## Data shown
══════════════════════════════

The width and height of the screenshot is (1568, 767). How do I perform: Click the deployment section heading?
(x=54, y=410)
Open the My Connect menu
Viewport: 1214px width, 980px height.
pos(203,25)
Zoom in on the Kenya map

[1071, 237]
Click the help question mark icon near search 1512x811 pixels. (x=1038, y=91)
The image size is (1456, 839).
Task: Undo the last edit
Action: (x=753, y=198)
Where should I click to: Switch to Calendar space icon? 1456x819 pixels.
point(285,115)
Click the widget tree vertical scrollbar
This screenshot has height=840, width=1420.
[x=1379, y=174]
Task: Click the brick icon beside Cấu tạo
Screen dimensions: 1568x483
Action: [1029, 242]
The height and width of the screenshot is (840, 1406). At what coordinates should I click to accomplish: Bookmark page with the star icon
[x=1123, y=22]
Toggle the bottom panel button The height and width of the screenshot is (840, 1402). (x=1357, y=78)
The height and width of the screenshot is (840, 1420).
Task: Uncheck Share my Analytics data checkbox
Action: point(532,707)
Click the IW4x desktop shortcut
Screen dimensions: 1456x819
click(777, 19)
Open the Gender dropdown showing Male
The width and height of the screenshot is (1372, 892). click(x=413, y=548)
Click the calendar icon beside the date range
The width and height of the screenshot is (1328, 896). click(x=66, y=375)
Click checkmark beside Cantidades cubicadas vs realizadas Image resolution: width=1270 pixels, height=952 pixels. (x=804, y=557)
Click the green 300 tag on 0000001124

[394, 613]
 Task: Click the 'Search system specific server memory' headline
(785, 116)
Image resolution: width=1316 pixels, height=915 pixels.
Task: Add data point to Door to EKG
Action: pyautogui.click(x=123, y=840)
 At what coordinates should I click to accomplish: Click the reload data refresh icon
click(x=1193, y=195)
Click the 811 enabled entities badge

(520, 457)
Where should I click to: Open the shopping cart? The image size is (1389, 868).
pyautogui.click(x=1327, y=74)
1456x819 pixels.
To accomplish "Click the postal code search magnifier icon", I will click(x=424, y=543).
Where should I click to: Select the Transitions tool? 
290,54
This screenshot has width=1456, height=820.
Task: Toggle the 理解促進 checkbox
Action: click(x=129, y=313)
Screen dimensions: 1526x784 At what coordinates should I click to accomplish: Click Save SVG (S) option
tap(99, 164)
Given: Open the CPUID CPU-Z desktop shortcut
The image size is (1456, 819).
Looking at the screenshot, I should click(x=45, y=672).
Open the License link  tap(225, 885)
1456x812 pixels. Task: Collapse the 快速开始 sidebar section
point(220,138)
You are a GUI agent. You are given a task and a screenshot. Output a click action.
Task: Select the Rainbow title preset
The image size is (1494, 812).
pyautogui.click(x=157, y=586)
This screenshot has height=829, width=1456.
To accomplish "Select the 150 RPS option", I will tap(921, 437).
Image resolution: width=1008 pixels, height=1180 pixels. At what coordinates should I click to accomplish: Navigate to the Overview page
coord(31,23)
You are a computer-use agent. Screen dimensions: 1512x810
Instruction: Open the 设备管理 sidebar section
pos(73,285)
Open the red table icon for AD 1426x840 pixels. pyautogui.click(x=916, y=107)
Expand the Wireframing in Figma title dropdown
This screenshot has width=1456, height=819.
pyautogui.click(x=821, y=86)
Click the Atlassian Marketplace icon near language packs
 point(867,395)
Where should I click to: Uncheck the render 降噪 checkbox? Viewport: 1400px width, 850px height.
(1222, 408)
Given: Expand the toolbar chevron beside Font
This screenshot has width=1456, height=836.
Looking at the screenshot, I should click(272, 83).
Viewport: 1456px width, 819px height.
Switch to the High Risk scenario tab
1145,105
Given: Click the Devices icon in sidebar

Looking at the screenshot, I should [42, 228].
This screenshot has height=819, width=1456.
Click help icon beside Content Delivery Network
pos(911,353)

══════════════════════════════

## What you need to do
Would you please copy, word for word, everything above from the line containing "Click the 811 enabled entities badge" down to the line containing "Task: Select the Rainbow title preset", those two lines included?

## Task output
Click the 811 enabled entities badge

(520, 457)
Where should I click to: Open the shopping cart? The image size is (1389, 868).
pyautogui.click(x=1327, y=74)
1456x819 pixels.
To accomplish "Click the postal code search magnifier icon", I will click(x=424, y=543).
Where should I click to: Select the Transitions tool? 
290,54
This screenshot has width=1456, height=820.
Task: Toggle the 理解促進 checkbox
Action: click(x=129, y=313)
Screen dimensions: 1526x784 At what coordinates should I click to accomplish: Click Save SVG (S) option
tap(99, 164)
Given: Open the CPUID CPU-Z desktop shortcut
The image size is (1456, 819).
Looking at the screenshot, I should click(x=45, y=672).
Open the License link  tap(225, 885)
1456x812 pixels. Task: Collapse the 快速开始 sidebar section
point(220,138)
You are a GUI agent. You are given a task and a screenshot. Output a click action.
Task: Select the Rainbow title preset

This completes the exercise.